Below are records to repeat exactly; do not include any pictures.

——

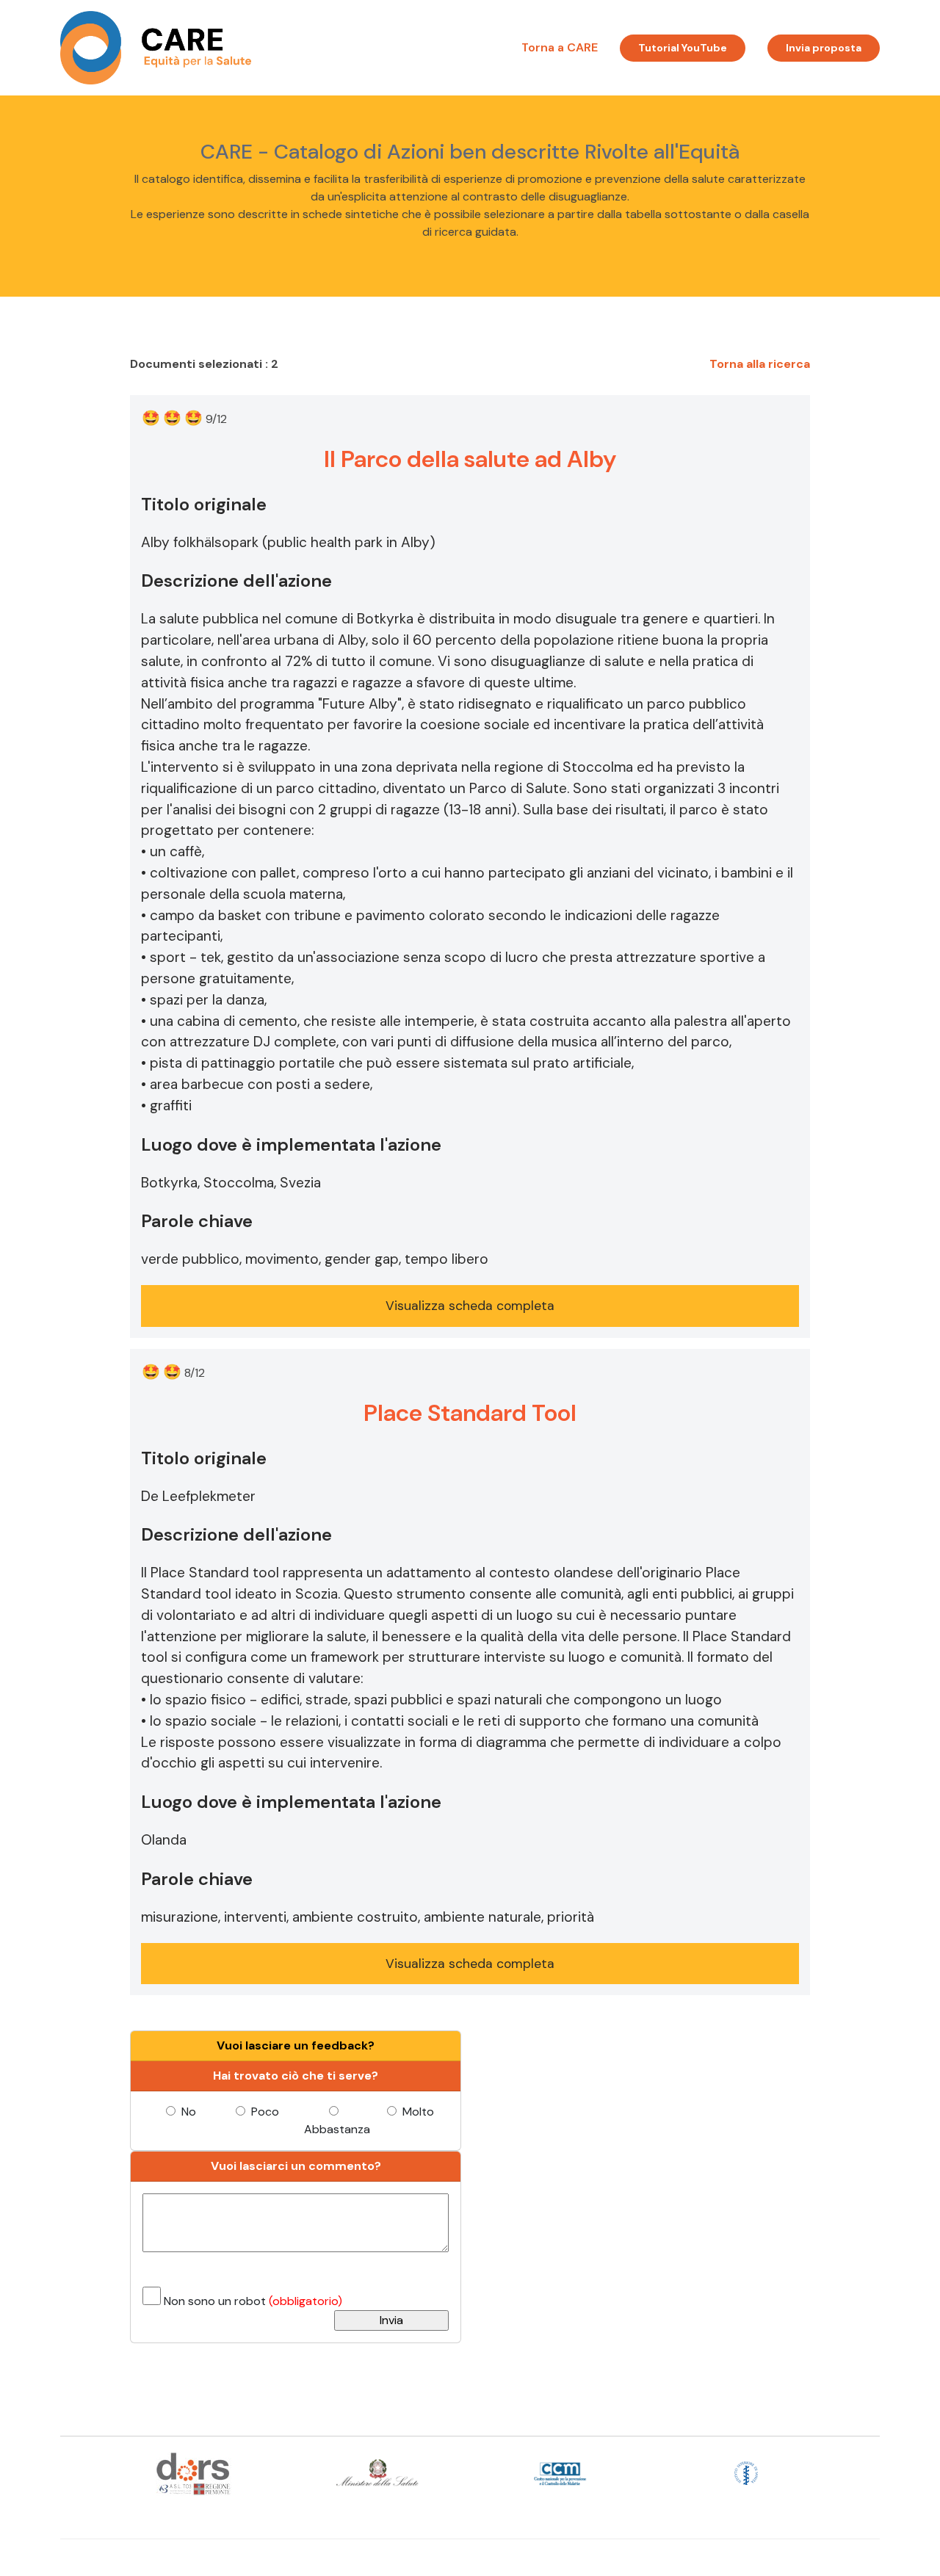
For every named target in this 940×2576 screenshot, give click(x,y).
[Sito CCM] (562, 2472)
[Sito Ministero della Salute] (377, 2472)
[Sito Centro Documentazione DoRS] (193, 2472)
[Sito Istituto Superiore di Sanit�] (746, 2472)
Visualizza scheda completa (470, 1306)
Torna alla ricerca (759, 364)
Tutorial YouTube (682, 47)
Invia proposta (823, 47)
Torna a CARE (559, 47)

——

Task answer
For every named target in this 940×2576 screenshot, give click(x,y).
[Sito CCM] (562, 2472)
[Sito Ministero della Salute] (377, 2472)
[Sito Centro Documentazione DoRS] (193, 2472)
[Sito Istituto Superiore di Sanit�] (746, 2472)
Visualizza scheda completa (470, 1306)
Torna alla ricerca (759, 364)
Tutorial YouTube (682, 47)
Invia proposta (823, 47)
Torna a CARE (559, 47)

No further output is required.